Euclidean Direction & Distance

  • sqrt function can be very time consuming, so I used the computation that we did for Euclidean Direction to compute the Euclidean Distance.
  • As we calculate
    alpha = atan(y_temp/x_temp)

    we can use

    directiondistance = abs(y_temp/sin(alpha))

    .

  • In this particular case, as the function is quite fast(in the milliseconds order), there is really no need to make it faster. However, this can be seen as a general approach in designing the DSL. We should monitor complicated calculation to see if we can substitute them with faster alternatives. This can eventually lead to a trade-off between time/storage and accuracy in many cases.

Running the code on Trestles

  • I ran the code on one node, containing 32 cores.
  • The Parallel version 2.2 is now using static scheduling with the chunk size of 1. The reason is that, the earlier iterations in Version 2.2 was much lighter than the later iterations. By using static scheduling with the chunk size 1, we can improve load balancing as the harder and easier steps will be evenly distributed among processors.
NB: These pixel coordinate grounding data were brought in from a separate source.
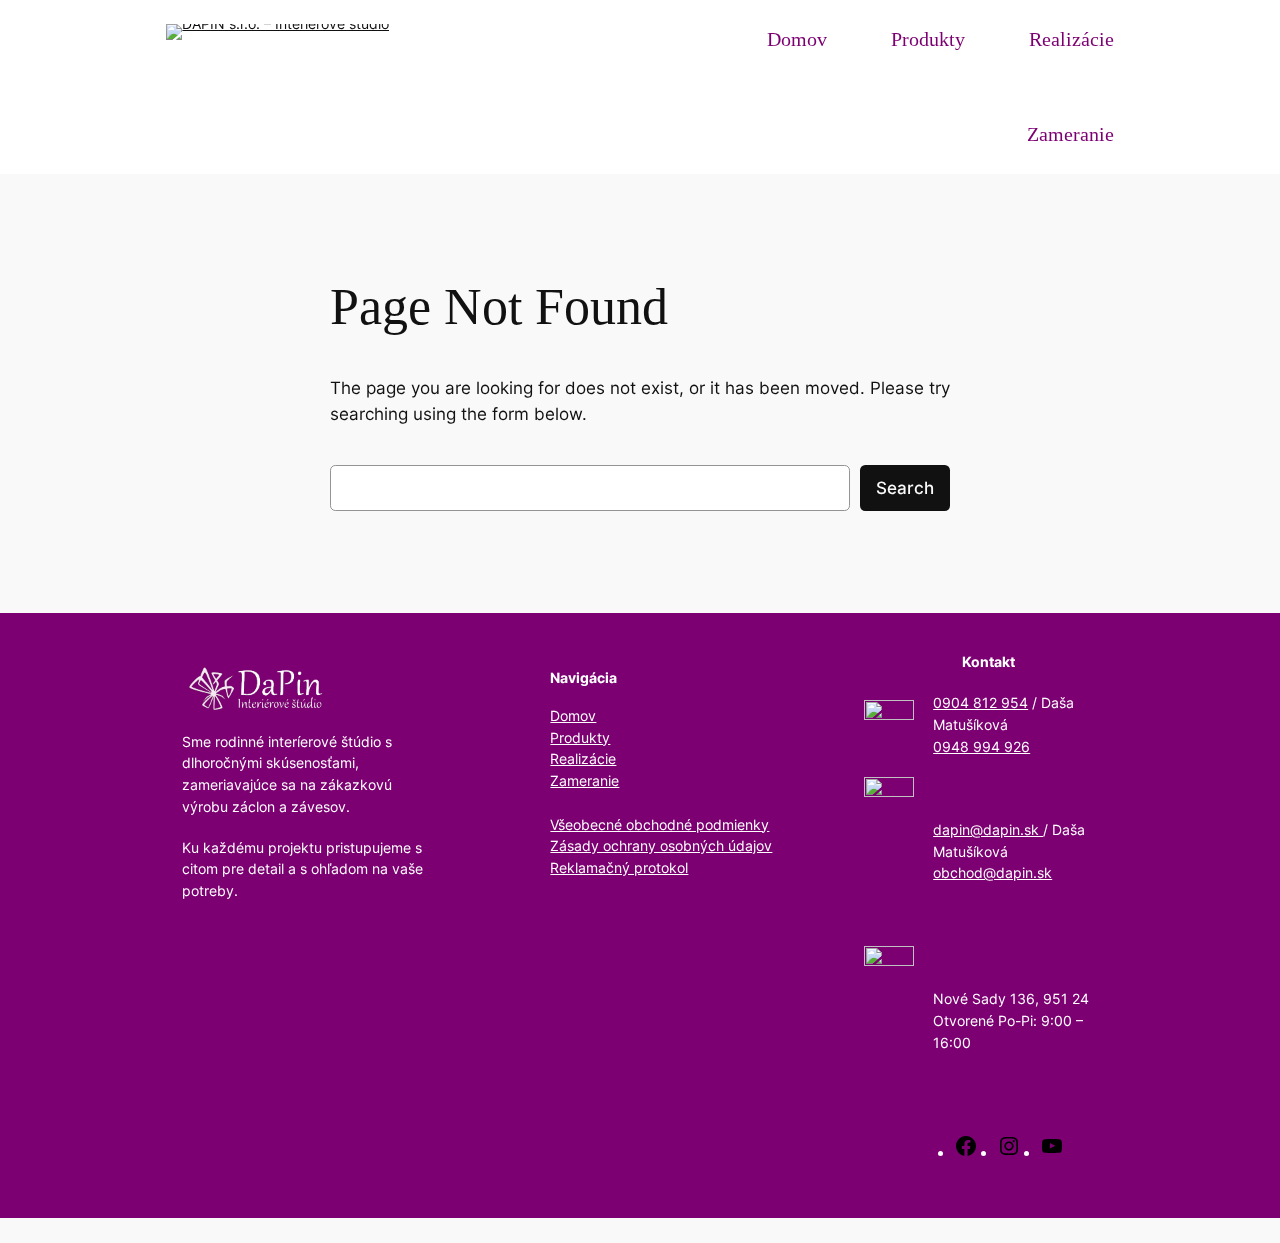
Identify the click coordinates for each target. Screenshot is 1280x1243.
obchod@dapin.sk (992, 872)
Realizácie (583, 758)
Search (905, 488)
However, the method of scheduling can be still a matter of discussion as we might get better result by using dynamic or guided scheduling.


Version Input Time Euclidean D&D Compute Time Output Time
Version 1.0 0.620 5.130 1067 1.000
Version 2.1 0.184 0.035 246 0.379
Version 2.2 0.184 0.033 56 0.381


Here you can also check the output of the codes.

Version 2.1 Version 2.2


NOTE: The previous version of the code had a bug which was led to producing wrong results. The problem was in the routine that was calculating DirectionRaster.

for(i=0; i<600; i++)
{
  int offset; //this is the offset value for the i-th row
  for(j=0; j<600; j++)
  {
    /*
    ...
    Calculating the Direction Raster for the cell(i,j)= DRIJ
    ...
    */
    DirectionRaster[count+j] = DRIJ;
    /*
    on the previous version it was:
    DirectionRaster[count] = DRIJ;
    Therefore our DirectionRaster vector was filled with wrong values on most of the elements.
    */
  }
}

Result on Ember

I ran the code(model 1) on Ember using different number of cores and two different datasets. The result are shown in the following table: Result for 90k dataset

Number of Cores Input Time Euclidean D&D Compute Time Output Time
1 0.145 0.015 1726.677 0.461
2 0.143 0.008 867.163 0.465
4 0.142 0.006 434.856 0.307
8 0.135 0.012 352.227 0.640
16 0.146 0.023 111.516 0.311
32 0.154 0.093 55.700 0.525
64 0.189 0.203 47.116 0.662
128 0.131 1.854 26.478 0.642


Result for 900k dataset

Number of Cores Input Time Euclidean D&D Compute Time Output Time
1 1.957 0.015 17704.774 0.536
2 1.969 0.009 8893.676 0.702
4 1.667 0.007 4547.601 0.417
8 1.809 0.010 3577.133 0.594
16 2.013 0.145 1134.169 0.561
32 1.991 0.050 690.254 0.341
64 1.981 0.177 493.950 0.393
128 1.688 0.614 251.200 0.552


I plot the computation time for the 900k dataset with respect to number of cores.

Direction Raster and Distance Raster Operators

I divided the method that was responsible for calculating Euclidean directions and distances and made two separate method for them. This part actually shows the power of parallelism in implementing the usual operators of cartographic modeling.
Euclidean Direction

# of Cores/Raster size 500×500 2000×2000 8000×8000 32000×32000 64000×64000
1 0.009 0.154 2.460 39.333 165.832
2 0.004 0.078 1.236 19.772 82.069
4 0.002 0.037 0.590 9.428 37.718
8 0.002 0.020 0.316 5.065 20.969
16 0.002 0.030 0.396 3.983 16.466
32 0.014 0.059 0.187 2.885 10.787
64 0.007 0.018 0.132 1.687 6.512


You can see the speedup obtained by using OpenMP in the following picture.

Euclidean Distance

# of Cores/Raster size 500×500 2000×2000 8000×8000 32000×32000 64000×64000
1 0.005 0.064 1.026 16.106 65.782
2 0.003 0.033 0.514 8.139 32.556
4 0.018 0.030 0.242 3.624 14.403
8 0.010 0.016 0.141 2.225 9.892
16 0.063 0.033 0.242 1.931 8.643
32 0.105 0.093 0.242 2.510 6.059
64 0.277 0.042 0.267 1.440 5.431


The speedup of Euclidean Distance can be seen in the below.